友人間で格差を感じながら、週に2、3回はコンビニに寄った。
Mはホットスナックやパン、お菓子など2、3品買う。私の選択肢は唐揚げ棒か赤ちゃんの腕みたいなパンかチーズ味のスナック。どれも100円。Mが買うのを「なんか食べたいものないや」と眺めている日もあった。

救ってくれたのは怒りっぽくて変わり者の父からの1万円

そんな金欠生活を救ってくれたのが父だった。
うちの父は自他共に認める変わり者。気に食わないことがあればすぐに怒鳴るし、酒が入れば説教が止まらない。TVに夢中になっていれば話を聞いていないと怒られ、お前は昔からそうだと蔑まれる。夕食は食べ終えているのに席を立つことも許されず、2、3時間を無駄にすることはザラだった(それを中学の先生に相談したら児童相談所に連れていかれそうになった)。

高校生の頃の親子関係は私の思春期も相まって、史上最悪。悪くない日もあるがいい日は決してない。
しかし、どうしても二人きりにならざるを得ない時間があった。朝の通学だ。
家から最寄り駅までは5キロ。その5キロは父親が運転する車での送迎だ。喧嘩をした翌日の車内に響くのは車のエンジン音のみ。およそ10分の道のりが長く感じられた。

ある時から父は数ヶ月に1回、「家族には内緒な」と言って、1万円を渡してきた。
たいてい、赤信号で停車している間。

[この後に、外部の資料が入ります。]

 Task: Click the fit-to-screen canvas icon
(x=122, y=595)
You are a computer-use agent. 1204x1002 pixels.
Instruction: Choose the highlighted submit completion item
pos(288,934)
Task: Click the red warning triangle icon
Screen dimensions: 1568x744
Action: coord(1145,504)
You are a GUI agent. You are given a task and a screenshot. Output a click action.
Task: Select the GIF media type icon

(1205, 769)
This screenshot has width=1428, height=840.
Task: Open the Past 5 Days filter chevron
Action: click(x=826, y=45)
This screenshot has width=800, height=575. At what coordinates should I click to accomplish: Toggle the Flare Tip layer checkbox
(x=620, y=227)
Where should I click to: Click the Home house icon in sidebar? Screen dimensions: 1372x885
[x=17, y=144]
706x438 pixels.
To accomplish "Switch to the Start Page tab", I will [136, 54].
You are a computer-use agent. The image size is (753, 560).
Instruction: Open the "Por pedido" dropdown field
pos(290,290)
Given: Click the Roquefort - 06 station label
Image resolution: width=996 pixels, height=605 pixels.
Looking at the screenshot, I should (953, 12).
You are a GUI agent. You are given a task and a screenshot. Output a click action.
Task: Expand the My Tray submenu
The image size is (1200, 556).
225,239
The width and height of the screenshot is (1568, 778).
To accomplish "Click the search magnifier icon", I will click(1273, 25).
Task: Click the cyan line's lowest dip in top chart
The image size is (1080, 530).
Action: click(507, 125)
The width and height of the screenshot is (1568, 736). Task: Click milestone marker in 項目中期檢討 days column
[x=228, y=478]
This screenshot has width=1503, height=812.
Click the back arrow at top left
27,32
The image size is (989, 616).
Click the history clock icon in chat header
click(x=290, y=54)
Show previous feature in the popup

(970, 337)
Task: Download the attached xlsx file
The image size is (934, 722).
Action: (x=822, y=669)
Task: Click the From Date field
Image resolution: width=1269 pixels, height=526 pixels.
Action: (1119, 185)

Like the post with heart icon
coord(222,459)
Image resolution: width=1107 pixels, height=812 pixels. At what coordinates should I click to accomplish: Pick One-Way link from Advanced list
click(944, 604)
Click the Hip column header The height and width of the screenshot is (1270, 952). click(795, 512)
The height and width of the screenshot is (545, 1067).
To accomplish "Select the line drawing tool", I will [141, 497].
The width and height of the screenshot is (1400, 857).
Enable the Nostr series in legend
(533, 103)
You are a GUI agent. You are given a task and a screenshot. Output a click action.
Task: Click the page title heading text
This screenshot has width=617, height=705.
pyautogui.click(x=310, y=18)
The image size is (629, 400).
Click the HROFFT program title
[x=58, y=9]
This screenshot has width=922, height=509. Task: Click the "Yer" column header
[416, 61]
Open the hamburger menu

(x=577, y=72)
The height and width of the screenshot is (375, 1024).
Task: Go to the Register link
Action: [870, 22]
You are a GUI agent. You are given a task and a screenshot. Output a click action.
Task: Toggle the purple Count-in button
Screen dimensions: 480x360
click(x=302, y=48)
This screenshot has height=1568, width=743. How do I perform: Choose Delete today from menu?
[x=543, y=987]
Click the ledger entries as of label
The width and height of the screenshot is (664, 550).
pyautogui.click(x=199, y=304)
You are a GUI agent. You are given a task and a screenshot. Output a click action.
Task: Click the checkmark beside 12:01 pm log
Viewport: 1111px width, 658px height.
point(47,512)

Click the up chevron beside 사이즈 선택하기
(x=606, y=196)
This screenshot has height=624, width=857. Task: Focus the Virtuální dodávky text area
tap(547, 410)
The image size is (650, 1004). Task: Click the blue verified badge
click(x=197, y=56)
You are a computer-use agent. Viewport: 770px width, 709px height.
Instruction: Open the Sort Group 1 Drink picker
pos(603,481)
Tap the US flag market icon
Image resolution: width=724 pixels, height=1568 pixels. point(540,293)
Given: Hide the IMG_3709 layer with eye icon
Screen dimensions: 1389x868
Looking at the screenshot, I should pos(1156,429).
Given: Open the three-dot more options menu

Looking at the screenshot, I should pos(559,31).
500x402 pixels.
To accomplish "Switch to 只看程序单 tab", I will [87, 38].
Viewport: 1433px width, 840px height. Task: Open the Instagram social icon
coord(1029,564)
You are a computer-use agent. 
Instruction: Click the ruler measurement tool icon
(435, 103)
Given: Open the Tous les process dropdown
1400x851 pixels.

父はずっと視線を前方に向けたまま、斜め後ろの席に座る私に向けて、祖母にお小遣いでももらったのか、パチンコで勝ったのか、多くはない自身のお小遣いから出したのか出所不明のそれを持った手を伸ばしてきた。
最初は「遊ぶときはお小遣いもらってるしいいよ」と断る素振り(あくまで素振り)を見せていた。しかし、私は小学生の頃から1年間のお金の使い方の見通しを立てるようなやつだ。高3の頃には「2ヶ月に1回とか3ヶ月に1回とか定期的にしてくれればいいのに」とすら思っていた。人って本当に現金。

実家を出て10年が経った。怒りっぽい父は健在だ。
この前帰省した時も、些細なことで怒鳴り始め、家族全員のひんしゅくを買った。妹は父が怒鳴り始めた瞬間、「お姉ちゃんの出番だよ」と言って自室に向かった弟を追いかける。
私は父の話を聞き、宥める。父は「お前は優しいな。偉いな」と言う。
本当は私だって怒鳴る父を放っておきたいし、家族から爆弾(父)処理班のように扱われるのも我慢ならない。

でも「しょうがない、お小遣いくれてたし」と思い直して父の話を聞き続ける。
その度に、父のあれは家族に嫌われた時のための先行投資だったのかな、と考える。
投資先が妹や弟だったら味方になってもらえなかったかもしれない。父の投資は今のところ成功しているようだ。